What brands can learn about persuasion from ex-Bush guru Rove
Friday, July 11th, 2008It has long been rumoured that much of the success of the Bush campaign in 2000 and 2004 was down to their superior understanding of social networks. Now a chance remark (highlighted by Valdis Krebs) by Bush’s campaigning guru Karl Rove on Obama’s election campaign draws attention to this.
Barack Obama’s manager admitted to the New York Times that he wanted an “army of persuasion” modeled explicitly on the massive Bush neighbor-to-neighbor “Victory Committee” of ‘00 and ‘04. Those efforts deployed millions of volunteers to register, persuade and get-out-the-vote. Sen. Obama’s organizational emphasis wisely avoids the Democratic mistake of 2000, when Donna Brazille’s plea for a stronger grassroots focus was ignored by the Gore high command. It also avoids the mistake of 2004, when Democrats outsourced their ground game to George Soros’s 527 organizations. The latter effort paid at least $76 million to more than 45,000 canvassers – many hired from temp agencies – to register and turn out voters. It was the wrong model: Undecideds are more likely to be influenced by those in their social network than an anonymous, low-wage campaign worker.
The emphasis on social networks shows what many have long suspected, that the study of social network dynamics, including the mathematical models deployed by businesses like ours, was trialled in the war-rooms of the Bush-Cheyne campaigns of 2000 and 2004.
The key characteristics of these learnings were:
- Don’t rely on mainstream advertising to change hearts and minds - work through existing social networks;
- Identify issues that go to the heart of your targets preoccupations, and hammer your stance on these home;
- Organise in ways that empower the grass roots, not the central command.
It worked for Bush and Cheyne and now it’s working for Bush and for big brands. The key message that Rove is stressing is that paid-for messages are not as effective as recommendations from within a social network.

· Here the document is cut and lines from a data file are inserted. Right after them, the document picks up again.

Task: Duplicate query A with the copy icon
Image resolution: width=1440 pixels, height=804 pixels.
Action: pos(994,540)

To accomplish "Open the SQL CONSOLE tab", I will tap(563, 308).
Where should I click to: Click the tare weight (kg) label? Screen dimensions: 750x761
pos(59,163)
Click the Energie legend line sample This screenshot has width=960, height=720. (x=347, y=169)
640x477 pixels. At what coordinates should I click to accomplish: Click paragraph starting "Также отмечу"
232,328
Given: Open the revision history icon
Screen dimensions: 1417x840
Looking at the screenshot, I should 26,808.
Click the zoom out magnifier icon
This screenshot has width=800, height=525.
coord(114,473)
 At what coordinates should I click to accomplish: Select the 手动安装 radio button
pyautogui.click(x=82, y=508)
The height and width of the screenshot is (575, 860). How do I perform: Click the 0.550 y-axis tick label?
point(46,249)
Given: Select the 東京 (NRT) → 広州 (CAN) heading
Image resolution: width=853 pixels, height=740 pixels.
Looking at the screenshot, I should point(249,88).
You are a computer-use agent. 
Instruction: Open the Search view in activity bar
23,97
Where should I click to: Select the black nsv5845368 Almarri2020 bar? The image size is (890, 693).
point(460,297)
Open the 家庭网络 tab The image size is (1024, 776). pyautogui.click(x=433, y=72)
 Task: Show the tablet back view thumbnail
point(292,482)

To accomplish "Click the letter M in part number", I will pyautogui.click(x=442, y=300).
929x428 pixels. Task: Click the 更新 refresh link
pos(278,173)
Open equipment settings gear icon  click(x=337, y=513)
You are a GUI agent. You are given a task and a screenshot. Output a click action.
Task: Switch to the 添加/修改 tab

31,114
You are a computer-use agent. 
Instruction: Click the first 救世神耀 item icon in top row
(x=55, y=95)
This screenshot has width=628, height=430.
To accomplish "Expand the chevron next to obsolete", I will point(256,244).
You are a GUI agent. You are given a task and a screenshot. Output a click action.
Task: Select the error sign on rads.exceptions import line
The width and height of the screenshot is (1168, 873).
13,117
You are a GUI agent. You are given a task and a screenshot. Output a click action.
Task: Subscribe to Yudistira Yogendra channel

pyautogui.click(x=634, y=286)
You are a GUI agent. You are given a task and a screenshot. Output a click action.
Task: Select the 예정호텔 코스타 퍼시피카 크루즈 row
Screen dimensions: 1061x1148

A key example of this occurred recently in the case of Market Sentinel client Avis. When they launched their blog one of the early commentators posted a comment highly critical of the initiative: what was the blog doing, he demanded, to make the company more effective, how would it address his specific customer service problem? The Avis folk responded to this challenge with a detailed explanation of how the blog was part of a broader initiative to do a better job with customers, to explain, to listen and to fix specific problems (and they fixed his). When on one of the better-trafficked forums used by international business travellers, a commenter highlighted a customer service issue with Avis the same previously hostile commentator responded - defending Avis and directing the complainant to the UK blog where the management had shown themselves so responsive. That’s grass roots advocacy in action. More effective than paid communication, precisely because it is unpaid for.
What Karl Rove knew yesterday, Obama and Avis know today: it is better to have others do the persuading for you. Understand and meet their needs and they are a better salesforce than money can buy.